- DESCRIPTION OF THE TASK: Transcribe the records below exactly, from their first line through the line containing "Warranty (174, 2542)". Omit every line after it.

- Dataset items:
____

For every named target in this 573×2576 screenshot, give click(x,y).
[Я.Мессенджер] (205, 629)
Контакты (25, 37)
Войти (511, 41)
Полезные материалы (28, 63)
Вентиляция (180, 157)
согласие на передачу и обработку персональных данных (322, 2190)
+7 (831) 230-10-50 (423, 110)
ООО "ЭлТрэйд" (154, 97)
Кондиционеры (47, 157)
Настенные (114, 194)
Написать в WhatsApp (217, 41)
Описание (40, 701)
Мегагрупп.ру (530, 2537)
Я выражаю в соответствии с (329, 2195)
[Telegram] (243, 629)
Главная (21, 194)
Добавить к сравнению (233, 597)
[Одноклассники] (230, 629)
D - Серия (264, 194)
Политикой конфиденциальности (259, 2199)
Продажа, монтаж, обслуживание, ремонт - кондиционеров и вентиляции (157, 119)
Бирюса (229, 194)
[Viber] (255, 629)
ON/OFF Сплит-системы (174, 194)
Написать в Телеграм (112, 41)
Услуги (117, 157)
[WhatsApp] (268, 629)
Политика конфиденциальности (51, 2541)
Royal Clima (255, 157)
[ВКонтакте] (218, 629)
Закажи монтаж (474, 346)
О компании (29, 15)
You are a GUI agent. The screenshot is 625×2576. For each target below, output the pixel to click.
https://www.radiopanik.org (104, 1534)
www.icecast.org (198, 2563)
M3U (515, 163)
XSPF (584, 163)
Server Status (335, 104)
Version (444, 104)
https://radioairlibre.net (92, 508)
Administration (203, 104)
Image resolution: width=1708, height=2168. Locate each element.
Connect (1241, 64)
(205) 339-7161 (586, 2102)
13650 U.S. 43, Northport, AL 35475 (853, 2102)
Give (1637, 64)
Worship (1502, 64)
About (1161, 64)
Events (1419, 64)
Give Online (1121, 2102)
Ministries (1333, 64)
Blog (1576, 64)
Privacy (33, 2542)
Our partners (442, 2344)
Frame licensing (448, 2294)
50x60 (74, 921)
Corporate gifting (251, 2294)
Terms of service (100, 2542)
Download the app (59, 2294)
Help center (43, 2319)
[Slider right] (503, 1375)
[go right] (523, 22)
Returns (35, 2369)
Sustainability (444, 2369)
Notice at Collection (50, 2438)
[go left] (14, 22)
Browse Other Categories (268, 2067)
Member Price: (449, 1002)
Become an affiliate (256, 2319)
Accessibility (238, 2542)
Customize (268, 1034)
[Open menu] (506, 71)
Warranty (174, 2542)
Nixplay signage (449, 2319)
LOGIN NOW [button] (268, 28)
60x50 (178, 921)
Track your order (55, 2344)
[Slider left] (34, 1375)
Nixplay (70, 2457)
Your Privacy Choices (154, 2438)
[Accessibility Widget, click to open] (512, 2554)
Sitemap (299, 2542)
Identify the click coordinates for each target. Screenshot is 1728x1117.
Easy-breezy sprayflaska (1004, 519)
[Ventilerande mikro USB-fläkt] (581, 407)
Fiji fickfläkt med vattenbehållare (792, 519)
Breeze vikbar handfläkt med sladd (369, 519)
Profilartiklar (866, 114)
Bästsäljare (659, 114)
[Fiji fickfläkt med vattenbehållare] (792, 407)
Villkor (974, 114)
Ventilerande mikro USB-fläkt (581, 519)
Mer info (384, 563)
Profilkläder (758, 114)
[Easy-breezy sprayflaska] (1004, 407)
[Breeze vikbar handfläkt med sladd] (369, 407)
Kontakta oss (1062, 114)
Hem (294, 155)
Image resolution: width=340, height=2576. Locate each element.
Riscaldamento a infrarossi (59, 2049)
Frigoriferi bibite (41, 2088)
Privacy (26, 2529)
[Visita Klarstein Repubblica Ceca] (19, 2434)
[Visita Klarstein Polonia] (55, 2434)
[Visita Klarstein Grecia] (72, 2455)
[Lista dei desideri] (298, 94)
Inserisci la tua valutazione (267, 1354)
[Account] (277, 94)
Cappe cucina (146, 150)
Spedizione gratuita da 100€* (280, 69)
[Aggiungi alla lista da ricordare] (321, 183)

____

- EXPECTED ANSWER:
For every named target in this 573×2576 screenshot, give click(x,y).
[Я.Мессенджер] (205, 629)
Контакты (25, 37)
Войти (511, 41)
Полезные материалы (28, 63)
Вентиляция (180, 157)
согласие на передачу и обработку персональных данных (322, 2190)
+7 (831) 230-10-50 (423, 110)
ООО "ЭлТрэйд" (154, 97)
Кондиционеры (47, 157)
Настенные (114, 194)
Написать в WhatsApp (217, 41)
Описание (40, 701)
Мегагрупп.ру (530, 2537)
Я выражаю в соответствии с (329, 2195)
[Telegram] (243, 629)
Главная (21, 194)
Добавить к сравнению (233, 597)
[Одноклассники] (230, 629)
D - Серия (264, 194)
Политикой конфиденциальности (259, 2199)
Продажа, монтаж, обслуживание, ремонт - кондиционеров и вентиляции (157, 119)
Бирюса (229, 194)
[Viber] (255, 629)
ON/OFF Сплит-системы (174, 194)
Написать в Телеграм (112, 41)
Услуги (117, 157)
[WhatsApp] (268, 629)
Политика конфиденциальности (51, 2541)
Royal Clima (255, 157)
[ВКонтакте] (218, 629)
Закажи монтаж (474, 346)
О компании (29, 15)
You are a GUI agent. The screenshot is 625×2576. For each target below, output the pixel to click.
https://www.radiopanik.org (104, 1534)
www.icecast.org (198, 2563)
M3U (515, 163)
XSPF (584, 163)
Server Status (335, 104)
Version (444, 104)
https://radioairlibre.net (92, 508)
Administration (203, 104)
Image resolution: width=1708, height=2168. Locate each element.
Connect (1241, 64)
(205) 339-7161 (586, 2102)
13650 U.S. 43, Northport, AL 35475 (853, 2102)
Give (1637, 64)
Worship (1502, 64)
About (1161, 64)
Events (1419, 64)
Give Online (1121, 2102)
Ministries (1333, 64)
Blog (1576, 64)
Privacy (33, 2542)
Our partners (442, 2344)
Frame licensing (448, 2294)
50x60 (74, 921)
Corporate gifting (251, 2294)
Terms of service (100, 2542)
Download the app (59, 2294)
Help center (43, 2319)
[Slider right] (503, 1375)
[go right] (523, 22)
Returns (35, 2369)
Sustainability (444, 2369)
Notice at Collection (50, 2438)
[go left] (14, 22)
Browse Other Categories (268, 2067)
Member Price: (449, 1002)
Become an affiliate (256, 2319)
Accessibility (238, 2542)
Customize (268, 1034)
[Open menu] (506, 71)
Warranty (174, 2542)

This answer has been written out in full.